Give again every line from the one with "The height and width of the screenshot is (872, 1096)." through the last line of the data, exactly, and leave out the lines before it.
BEGIN Data excerpts
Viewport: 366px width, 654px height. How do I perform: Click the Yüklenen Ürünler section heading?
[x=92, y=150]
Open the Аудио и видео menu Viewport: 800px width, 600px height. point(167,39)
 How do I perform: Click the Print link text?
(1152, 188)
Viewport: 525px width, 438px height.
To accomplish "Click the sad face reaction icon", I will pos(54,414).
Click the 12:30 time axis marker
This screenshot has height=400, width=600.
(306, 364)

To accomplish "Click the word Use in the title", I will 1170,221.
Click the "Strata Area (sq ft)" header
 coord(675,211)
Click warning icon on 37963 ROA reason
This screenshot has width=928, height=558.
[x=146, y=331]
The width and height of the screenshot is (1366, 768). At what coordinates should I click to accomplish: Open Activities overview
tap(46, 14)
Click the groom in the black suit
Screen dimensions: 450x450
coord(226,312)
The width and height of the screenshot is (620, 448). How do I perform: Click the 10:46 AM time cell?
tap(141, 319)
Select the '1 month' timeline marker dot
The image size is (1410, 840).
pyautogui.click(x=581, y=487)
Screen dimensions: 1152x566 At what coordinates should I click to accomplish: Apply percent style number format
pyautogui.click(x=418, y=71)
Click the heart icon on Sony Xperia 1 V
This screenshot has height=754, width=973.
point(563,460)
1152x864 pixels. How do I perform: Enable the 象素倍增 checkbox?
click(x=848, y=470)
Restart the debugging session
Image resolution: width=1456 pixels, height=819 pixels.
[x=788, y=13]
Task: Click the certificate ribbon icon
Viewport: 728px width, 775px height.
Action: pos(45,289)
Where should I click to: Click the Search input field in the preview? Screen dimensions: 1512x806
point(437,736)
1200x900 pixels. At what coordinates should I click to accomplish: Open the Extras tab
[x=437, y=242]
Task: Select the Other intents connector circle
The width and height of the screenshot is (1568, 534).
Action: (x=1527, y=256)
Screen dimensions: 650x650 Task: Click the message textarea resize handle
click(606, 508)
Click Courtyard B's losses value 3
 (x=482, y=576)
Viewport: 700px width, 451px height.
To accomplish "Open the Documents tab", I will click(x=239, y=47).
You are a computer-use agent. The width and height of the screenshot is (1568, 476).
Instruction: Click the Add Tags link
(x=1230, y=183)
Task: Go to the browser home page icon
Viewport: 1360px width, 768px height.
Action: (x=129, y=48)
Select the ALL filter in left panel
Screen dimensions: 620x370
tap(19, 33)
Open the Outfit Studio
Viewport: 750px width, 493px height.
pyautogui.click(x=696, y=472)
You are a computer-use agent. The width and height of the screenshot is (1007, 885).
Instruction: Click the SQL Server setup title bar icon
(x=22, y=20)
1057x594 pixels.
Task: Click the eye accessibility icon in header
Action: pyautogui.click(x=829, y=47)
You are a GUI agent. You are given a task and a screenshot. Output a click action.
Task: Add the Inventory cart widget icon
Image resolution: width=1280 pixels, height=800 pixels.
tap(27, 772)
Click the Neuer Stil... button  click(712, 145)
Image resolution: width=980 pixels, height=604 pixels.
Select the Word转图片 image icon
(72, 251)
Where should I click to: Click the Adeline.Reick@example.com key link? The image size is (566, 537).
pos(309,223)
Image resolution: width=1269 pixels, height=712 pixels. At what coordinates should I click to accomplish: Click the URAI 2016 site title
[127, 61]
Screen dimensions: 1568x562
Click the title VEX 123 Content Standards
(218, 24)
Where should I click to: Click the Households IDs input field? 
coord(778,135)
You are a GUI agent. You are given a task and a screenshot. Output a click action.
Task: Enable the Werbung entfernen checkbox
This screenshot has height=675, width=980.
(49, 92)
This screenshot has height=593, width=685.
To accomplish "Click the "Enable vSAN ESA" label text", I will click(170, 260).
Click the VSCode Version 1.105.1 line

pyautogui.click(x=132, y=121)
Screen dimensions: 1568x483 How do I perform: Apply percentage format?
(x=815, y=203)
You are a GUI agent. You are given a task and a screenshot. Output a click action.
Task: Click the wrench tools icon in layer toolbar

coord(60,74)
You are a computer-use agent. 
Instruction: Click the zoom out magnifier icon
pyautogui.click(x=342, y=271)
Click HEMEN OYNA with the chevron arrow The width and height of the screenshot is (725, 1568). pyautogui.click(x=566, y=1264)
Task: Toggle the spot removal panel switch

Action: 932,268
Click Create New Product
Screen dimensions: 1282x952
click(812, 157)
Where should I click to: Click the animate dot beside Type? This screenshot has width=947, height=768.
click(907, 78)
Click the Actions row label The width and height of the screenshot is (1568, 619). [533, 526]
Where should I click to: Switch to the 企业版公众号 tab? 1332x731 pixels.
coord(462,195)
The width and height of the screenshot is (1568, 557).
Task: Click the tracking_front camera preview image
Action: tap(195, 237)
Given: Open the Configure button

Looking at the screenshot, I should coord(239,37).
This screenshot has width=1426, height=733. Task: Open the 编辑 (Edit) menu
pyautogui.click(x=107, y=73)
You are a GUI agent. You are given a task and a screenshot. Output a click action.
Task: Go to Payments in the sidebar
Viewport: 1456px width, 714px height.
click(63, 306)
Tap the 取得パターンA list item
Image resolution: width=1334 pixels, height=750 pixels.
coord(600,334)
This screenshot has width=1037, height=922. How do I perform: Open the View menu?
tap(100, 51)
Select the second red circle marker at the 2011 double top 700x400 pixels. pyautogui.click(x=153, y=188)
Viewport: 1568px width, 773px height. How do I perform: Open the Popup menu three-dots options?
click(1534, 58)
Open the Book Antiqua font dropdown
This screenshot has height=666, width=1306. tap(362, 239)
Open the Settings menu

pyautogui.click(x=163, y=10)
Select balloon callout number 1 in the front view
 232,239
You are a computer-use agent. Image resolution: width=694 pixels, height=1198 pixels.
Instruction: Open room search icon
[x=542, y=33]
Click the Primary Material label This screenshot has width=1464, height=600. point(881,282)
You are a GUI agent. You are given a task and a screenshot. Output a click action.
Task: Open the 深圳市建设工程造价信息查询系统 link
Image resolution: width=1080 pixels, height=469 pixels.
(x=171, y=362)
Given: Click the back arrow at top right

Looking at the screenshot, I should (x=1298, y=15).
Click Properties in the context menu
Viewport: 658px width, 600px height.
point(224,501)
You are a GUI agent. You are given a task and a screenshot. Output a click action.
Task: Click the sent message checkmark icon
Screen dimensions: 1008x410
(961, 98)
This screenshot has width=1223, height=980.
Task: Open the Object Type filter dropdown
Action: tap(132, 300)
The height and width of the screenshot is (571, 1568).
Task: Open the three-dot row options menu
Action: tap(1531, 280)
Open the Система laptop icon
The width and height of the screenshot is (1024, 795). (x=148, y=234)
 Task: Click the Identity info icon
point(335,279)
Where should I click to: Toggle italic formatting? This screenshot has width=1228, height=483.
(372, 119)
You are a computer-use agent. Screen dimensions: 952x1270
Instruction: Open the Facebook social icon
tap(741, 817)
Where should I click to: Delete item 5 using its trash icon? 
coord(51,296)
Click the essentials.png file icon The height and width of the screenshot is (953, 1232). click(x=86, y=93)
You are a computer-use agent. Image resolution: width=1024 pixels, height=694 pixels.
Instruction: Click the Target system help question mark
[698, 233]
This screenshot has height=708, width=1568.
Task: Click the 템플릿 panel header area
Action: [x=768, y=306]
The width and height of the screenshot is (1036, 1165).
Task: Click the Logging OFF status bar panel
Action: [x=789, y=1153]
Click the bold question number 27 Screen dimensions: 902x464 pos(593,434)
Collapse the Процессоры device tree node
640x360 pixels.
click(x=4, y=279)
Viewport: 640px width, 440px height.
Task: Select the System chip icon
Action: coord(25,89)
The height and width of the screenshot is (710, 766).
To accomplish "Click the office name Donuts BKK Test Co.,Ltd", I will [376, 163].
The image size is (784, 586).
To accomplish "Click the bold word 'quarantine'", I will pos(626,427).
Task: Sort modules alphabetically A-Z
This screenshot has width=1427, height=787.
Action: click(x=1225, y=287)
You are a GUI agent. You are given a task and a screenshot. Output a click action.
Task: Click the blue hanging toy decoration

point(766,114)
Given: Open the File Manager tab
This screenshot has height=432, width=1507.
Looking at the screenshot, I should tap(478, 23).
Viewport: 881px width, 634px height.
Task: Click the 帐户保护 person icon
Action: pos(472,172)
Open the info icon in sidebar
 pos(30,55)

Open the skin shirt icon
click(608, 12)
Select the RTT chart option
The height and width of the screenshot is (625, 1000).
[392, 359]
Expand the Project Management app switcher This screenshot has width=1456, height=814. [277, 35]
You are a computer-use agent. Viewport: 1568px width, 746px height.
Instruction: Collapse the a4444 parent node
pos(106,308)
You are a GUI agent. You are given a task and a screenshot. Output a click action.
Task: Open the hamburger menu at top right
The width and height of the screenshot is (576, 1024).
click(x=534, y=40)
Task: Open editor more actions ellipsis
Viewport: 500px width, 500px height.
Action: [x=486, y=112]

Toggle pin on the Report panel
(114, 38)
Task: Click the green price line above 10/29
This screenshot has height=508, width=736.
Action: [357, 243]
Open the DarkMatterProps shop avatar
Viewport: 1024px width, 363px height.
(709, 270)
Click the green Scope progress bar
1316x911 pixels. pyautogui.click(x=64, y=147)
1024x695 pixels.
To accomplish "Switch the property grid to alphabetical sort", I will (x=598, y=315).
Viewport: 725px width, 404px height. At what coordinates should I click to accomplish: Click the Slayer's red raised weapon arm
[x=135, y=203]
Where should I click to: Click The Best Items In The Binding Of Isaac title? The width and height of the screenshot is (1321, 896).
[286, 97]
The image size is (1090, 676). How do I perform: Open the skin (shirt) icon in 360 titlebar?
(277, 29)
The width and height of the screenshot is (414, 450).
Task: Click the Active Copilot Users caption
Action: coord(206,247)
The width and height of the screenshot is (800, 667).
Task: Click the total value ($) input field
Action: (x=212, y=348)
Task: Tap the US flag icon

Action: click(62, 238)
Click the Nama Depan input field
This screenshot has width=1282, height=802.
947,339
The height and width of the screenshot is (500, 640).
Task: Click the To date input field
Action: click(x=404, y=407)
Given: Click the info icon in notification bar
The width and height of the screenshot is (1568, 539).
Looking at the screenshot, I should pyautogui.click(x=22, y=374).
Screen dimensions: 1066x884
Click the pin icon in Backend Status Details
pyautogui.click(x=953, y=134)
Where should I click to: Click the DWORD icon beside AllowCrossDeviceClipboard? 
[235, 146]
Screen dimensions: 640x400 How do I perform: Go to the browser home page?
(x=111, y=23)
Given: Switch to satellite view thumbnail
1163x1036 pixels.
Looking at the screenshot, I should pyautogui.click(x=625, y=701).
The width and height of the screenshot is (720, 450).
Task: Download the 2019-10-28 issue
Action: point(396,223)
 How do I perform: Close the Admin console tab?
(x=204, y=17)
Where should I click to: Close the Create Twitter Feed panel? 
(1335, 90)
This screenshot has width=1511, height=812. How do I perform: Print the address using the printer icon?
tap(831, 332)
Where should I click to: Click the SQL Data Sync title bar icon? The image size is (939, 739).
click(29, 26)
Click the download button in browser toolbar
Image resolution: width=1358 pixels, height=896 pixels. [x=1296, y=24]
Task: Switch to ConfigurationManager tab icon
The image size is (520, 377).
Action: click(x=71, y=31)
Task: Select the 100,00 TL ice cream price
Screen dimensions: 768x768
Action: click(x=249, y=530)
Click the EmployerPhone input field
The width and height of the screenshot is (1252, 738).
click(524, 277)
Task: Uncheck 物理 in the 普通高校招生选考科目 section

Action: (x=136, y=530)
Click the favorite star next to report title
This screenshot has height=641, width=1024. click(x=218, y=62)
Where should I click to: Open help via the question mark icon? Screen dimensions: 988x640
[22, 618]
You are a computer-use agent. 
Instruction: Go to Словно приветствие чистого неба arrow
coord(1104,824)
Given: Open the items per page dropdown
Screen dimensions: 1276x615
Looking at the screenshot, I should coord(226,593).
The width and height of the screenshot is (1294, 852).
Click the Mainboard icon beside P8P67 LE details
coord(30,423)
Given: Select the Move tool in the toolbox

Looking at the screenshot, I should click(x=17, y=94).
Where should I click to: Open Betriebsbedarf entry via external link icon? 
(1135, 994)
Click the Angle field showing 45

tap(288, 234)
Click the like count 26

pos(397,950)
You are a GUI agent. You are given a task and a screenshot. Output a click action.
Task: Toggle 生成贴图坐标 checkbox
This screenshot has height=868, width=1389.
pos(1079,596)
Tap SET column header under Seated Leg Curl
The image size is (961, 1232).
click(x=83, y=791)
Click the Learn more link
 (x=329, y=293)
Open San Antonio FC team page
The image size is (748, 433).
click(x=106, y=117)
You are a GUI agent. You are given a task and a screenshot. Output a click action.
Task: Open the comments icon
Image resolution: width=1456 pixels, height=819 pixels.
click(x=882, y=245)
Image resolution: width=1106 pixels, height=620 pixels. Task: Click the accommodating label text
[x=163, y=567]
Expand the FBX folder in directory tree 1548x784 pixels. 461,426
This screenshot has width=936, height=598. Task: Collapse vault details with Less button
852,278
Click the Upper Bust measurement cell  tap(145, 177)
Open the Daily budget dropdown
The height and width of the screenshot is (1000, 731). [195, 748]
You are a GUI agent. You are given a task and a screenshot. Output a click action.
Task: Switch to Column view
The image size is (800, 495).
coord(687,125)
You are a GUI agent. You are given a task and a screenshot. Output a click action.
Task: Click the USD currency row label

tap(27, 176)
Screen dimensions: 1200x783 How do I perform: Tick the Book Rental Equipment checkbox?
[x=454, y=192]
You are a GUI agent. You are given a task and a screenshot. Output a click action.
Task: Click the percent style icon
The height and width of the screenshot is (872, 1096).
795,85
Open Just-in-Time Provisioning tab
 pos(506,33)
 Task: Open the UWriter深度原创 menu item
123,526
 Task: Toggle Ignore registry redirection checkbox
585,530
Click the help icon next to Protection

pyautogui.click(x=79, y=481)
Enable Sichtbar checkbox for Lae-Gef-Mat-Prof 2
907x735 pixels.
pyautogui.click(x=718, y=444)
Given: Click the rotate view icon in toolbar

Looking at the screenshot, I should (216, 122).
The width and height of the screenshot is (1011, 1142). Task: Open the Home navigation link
END Data excerpts
Written solution:
The height and width of the screenshot is (872, 1096).
795,85
Open Just-in-Time Provisioning tab
 pos(506,33)
 Task: Open the UWriter深度原创 menu item
123,526
 Task: Toggle Ignore registry redirection checkbox
585,530
Click the help icon next to Protection

pyautogui.click(x=79, y=481)
Enable Sichtbar checkbox for Lae-Gef-Mat-Prof 2
907x735 pixels.
pyautogui.click(x=718, y=444)
Given: Click the rotate view icon in toolbar

Looking at the screenshot, I should (216, 122).
The width and height of the screenshot is (1011, 1142). Task: Open the Home navigation link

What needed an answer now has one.